Medical and lifestyle management of PAD should aim to improve functional outcomes and to reduce MACEs. Smoking cessation counseling or pharmacotherapy is recommended, although new strategies are needed. Whereas supervised exercise therapy is ideal, there can be barriers to clinical implementation. Other initiatives are being used as an alternative to walking-based supervised exercise therapy. More studies are required to investigate the role of intensive glycemic, blood pressure, and dyslipidemia control in patients with PAD. Overall, a multifactorial approach is recommended to alter the natural history of this condition.

摘要

目的

外周动脉疾病(PAD)是一个全球性健康问题,与功能能力受损及主要不良心血管事件(MACE)风险升高相关。随着危险因素分布的变化和人口老龄化,疾病负担预计将会增加。本综述探讨PAD非侵入性管理的证据并据此提出临床建议。

方法

进行全面的文献综述,以研究PAD患者戒烟、运动疗法、抗血小板治疗、抗凝治疗、降压治疗、降脂治疗以及糖尿病血糖控制方面的证据。

结果

尼古丁替代疗法、安非他酮和伐尼克兰在实现戒烟方面比安慰剂更安全且更有效。只要可行且具备条件,监督下的运动疗法是间歇性跛行的理想治疗方法。另外,步数监测运动在较少人员监督的情况下也可提高步行能力和参与者的依从性。对所有患者而言,氯吡格雷比单用阿司匹林更可取。不过,小型研究支持血管重建术后使用双重抗血小板治疗以改善肢体预后。最近,在单用阿司匹林基础上加用低剂量利伐沙班被证明在降低MACE方面更有效,且大出血无显著增加。然而,直接口服抗凝治疗在PAD管理中的确切作用仍有待明确。有证据表明,与传统目标相比,更强化的血压和降脂治疗是有必要的。尽管PAD方面的研究有限,但针对这些危险因素采取个体化方法在临床上是可行的。
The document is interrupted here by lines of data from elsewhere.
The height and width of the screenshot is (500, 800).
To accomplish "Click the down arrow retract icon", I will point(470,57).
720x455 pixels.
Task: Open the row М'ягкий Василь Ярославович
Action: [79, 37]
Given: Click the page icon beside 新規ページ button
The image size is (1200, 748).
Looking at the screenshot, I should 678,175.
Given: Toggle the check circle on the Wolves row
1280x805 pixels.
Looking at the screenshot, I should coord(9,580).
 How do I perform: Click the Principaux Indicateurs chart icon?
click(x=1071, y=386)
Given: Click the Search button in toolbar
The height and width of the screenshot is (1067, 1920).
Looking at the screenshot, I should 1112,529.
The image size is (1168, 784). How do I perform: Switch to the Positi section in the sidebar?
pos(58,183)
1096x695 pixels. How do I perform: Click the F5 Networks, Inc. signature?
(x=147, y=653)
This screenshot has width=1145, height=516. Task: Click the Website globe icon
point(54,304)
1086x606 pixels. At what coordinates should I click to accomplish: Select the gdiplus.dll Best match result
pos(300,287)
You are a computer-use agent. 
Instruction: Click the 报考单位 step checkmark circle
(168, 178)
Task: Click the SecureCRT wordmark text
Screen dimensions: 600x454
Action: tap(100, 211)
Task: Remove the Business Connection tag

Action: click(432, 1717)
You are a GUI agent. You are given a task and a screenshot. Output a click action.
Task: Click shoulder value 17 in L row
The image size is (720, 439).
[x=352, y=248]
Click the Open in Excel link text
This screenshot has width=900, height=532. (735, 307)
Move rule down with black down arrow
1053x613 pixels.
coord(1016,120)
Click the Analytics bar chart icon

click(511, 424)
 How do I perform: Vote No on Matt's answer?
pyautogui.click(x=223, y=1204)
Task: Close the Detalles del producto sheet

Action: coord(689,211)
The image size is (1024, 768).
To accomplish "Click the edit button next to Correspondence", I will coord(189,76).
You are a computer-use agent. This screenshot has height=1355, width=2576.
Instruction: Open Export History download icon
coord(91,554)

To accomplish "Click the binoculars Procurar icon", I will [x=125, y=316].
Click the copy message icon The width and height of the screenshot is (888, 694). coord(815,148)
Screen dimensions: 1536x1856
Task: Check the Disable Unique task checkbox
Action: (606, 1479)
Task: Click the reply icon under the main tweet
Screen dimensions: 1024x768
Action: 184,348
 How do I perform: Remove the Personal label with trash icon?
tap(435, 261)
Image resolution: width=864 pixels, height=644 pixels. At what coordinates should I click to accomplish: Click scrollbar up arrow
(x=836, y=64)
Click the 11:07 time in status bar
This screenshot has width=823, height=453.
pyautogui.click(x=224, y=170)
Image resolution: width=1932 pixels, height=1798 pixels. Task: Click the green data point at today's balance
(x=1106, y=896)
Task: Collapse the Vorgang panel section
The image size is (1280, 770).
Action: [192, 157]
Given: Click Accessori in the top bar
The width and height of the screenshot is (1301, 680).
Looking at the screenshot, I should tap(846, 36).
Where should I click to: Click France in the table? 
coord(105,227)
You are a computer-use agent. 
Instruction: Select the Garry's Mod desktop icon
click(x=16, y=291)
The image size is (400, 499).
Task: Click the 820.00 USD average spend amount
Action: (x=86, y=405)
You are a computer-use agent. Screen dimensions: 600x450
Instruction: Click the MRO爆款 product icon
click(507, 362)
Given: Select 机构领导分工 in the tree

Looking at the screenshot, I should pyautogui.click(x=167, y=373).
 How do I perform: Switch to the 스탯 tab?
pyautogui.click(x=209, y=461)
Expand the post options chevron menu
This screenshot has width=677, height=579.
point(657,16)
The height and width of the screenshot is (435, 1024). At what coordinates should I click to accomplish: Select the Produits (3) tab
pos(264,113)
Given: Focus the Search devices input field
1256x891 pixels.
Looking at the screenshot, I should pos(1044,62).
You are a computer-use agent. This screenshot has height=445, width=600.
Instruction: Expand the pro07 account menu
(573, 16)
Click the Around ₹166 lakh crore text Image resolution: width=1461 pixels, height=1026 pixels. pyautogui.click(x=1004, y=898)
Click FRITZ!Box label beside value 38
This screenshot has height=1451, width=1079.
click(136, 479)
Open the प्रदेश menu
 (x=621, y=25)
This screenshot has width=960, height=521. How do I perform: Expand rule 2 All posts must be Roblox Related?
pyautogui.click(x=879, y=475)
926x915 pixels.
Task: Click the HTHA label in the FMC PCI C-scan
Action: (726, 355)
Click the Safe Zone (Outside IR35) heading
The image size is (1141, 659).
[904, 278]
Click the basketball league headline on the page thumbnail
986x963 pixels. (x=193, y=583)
糖尿病的管理仍然具有挑战性,因为血糖控制尚未被证明能改善大血管结局。血糖控制对微血管疾病的任何潜在影响都需要与低血糖风险相权衡。钠-葡萄糖协同转运蛋白2抑制剂似乎能降低MACE,不过鉴于卡格列净临床试验中下肢截肢发生率增加,建议谨慎使用。

结论

PAD的药物和生活方式管理应旨在改善功能结局并降低MACE。建议进行戒烟咨询或药物治疗,不过还需要新的策略。虽然监督下的运动疗法是理想选择,但临床实施可能存在障碍。其他举措正被用作基于步行的监督运动疗法的替代方法。需要更多研究来调查强化血糖、血压和血脂控制在PAD患者中的作用。总体而言,建议采用多因素方法来改变这种疾病的自然病程。